More than 70% of people worldwide carry Herpes Simplex Virus type 1 (HSV-1) for life. Most know it as the virus behind cold sores—a minor, if annoying, inconvenience. But HSV-1 has a far more serious side that many have never heard of.
It can infect the eye.
In fact, nearly every part of the eye is vulnerable, from the surface of the cornea to deeper ocular structures. What might begin as a minor redness or irritation can escalate into repeated infections, scarring, and even permanent vision loss. HSV-1 is one of the leading infectious causes of blindness worldwide.
Understanding why—and how to stop it—has become the life’s work of University of Wisconsin–Madison researcher Donna Neumann, PhD. With a new $2.58 million grant from the National Institute of Allergy and Infectious Diseases, Dr. Neumann, an associate professor in the Department of Ophthalmology and Visual Sciences, is tackling one of the virus’s greatest mysteries: how it hides, and what causes it to suddenly return.
“HSV-1 is notorious for its ability to hide silently inside sensory neurons in the peripheral nervous system,” Dr. Neumann said. “After the initial infection, the virus travels along nerve fibers into the nervous system, where it creates latent reservoirs—a biological hideout that allows the virus to evade the immune system and remain dormant for the life of the human host.”
During this dormant phase, the virus produces no symptoms and evades both the immune system and antiviral medications. But it is never truly gone.
Stressors like extreme temperatures, chemical stimulants or emotional stress can cause the virus to reactivate. When that happens, it travels back along nerve pathways to the eye, where it can cause painful flare-ups, including scarring and permanent blindness. Even worse, the newly produced virus can spread to other people, continuing the cycle.

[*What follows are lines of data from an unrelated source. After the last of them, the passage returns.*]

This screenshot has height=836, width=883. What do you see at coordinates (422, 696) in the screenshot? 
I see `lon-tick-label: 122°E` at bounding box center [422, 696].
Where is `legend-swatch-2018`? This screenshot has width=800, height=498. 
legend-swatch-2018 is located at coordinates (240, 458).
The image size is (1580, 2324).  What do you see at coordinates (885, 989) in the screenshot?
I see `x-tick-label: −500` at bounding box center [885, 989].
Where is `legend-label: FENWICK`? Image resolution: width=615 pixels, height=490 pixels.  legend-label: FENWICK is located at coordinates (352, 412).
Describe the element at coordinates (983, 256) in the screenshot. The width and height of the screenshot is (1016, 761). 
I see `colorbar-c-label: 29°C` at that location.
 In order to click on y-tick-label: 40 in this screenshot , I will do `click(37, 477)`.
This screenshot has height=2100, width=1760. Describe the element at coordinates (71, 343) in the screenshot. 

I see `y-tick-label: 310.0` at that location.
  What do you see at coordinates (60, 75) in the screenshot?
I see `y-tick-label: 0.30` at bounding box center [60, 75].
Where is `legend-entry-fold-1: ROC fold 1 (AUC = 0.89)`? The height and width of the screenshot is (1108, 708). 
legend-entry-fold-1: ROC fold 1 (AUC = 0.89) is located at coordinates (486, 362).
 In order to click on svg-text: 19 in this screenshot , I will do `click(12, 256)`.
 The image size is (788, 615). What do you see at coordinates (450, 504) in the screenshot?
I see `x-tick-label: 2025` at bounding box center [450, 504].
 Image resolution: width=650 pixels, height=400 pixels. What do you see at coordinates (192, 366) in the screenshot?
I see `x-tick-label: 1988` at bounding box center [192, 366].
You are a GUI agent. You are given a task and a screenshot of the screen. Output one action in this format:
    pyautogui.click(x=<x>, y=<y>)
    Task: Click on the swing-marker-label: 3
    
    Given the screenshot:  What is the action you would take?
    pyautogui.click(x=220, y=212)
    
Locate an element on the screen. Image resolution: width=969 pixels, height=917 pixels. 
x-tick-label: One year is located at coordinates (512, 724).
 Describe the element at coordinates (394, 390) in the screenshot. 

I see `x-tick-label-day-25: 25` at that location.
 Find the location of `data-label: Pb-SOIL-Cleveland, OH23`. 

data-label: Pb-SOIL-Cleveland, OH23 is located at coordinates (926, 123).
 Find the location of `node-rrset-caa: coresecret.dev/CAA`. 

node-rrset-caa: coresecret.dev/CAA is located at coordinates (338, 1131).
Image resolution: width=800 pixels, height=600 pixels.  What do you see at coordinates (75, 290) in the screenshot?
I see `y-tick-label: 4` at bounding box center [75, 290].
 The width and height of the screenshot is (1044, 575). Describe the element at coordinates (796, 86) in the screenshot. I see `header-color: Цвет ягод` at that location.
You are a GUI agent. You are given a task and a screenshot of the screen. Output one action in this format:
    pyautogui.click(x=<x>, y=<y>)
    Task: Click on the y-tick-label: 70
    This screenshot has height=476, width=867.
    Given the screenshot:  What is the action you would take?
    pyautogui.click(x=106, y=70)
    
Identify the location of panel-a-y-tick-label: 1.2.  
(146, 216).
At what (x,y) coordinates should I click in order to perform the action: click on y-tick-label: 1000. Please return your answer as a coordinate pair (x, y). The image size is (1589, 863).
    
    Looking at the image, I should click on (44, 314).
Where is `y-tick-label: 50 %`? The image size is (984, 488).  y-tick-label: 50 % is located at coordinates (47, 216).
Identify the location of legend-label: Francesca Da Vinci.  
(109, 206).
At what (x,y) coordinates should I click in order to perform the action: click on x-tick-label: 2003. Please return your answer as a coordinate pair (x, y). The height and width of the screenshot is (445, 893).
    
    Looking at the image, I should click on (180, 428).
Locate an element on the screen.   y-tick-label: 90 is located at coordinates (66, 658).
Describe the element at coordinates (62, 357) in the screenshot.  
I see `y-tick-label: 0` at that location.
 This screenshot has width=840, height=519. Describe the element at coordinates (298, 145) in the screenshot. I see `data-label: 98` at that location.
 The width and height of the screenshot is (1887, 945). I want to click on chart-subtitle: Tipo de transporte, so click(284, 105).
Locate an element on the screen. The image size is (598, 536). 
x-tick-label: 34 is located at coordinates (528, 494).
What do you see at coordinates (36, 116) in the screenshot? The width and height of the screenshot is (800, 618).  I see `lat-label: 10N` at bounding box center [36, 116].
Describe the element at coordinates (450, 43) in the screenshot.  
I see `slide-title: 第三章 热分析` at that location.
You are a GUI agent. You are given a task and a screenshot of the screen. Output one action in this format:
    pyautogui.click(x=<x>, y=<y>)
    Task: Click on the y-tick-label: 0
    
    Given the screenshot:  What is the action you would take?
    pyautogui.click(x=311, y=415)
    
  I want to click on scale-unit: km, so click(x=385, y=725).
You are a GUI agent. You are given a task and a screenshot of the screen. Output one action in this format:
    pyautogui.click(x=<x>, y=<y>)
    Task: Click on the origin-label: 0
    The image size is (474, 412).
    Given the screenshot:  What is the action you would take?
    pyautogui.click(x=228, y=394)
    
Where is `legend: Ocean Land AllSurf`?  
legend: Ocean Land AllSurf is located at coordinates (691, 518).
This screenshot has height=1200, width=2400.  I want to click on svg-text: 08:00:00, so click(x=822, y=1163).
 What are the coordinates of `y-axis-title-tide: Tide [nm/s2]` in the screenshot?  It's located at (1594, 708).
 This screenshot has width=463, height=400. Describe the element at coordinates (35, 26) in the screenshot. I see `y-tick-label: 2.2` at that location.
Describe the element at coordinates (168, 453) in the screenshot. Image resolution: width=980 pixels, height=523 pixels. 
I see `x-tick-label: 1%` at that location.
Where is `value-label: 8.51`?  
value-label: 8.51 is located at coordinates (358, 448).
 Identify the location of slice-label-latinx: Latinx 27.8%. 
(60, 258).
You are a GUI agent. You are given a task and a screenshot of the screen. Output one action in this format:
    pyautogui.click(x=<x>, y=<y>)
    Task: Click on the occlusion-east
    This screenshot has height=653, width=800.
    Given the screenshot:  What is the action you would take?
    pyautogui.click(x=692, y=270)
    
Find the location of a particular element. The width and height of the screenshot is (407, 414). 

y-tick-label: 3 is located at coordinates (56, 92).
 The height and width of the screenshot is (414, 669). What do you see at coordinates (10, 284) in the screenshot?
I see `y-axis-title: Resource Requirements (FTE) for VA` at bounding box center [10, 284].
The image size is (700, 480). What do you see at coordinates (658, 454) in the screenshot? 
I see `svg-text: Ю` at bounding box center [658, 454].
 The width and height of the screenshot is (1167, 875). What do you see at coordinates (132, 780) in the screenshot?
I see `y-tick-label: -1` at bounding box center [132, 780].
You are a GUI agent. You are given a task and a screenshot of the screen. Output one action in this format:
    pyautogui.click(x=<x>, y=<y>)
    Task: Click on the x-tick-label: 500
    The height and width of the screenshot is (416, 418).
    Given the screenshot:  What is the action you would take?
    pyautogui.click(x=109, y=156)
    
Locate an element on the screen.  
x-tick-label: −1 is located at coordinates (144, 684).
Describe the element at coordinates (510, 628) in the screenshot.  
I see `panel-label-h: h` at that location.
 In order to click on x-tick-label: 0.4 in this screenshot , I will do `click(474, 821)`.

Despite decades of research, one critical question remains unanswered: What flips the switch that wakes the virus up?
Dr. Neumann’s research is beginning to reveal an answer—hidden deep within the virus’s genetic structure.
“Using an advanced genomic technology called Chromosome Conformation Capture circular-sequencing and a specialized human neuron model,” Dr. Neumann explained, “my team has discovered that HSV-1 organizes its DNA into complex three-dimensional shapes, known as viral chromatin loops. We are proposing that these viral chromatin loops act like molecular locks, keeping the virus in a dormant state.”
But under stress, those locks can weaken or break. “When that happens, viral genes turn back on,” Dr. Neumann continued. “That’s when the virus reactivates and begins causing damage again.”
This new grant will enable Dr. Neumann and her team of scientists to explore exactly how these molecular locks work—and how they fail.
The implications of this work are profound.
“Our team is not only working to understand how HSV-1 hides,” Dr. Neumann said, “but also how to stop it from ever coming back. By combining our discoveries with advanced gene delivery technologies, we aim to target and eliminate the virus in its dormant state—something no current treatment can do.”
“If successful,” she added, “this approach could prevent recurring eye infections, protect patients from vision loss, and even stop the virus from spreading.”
For millions of people living with HSV-1, it could mean something once thought impossible: a future free from reactivation.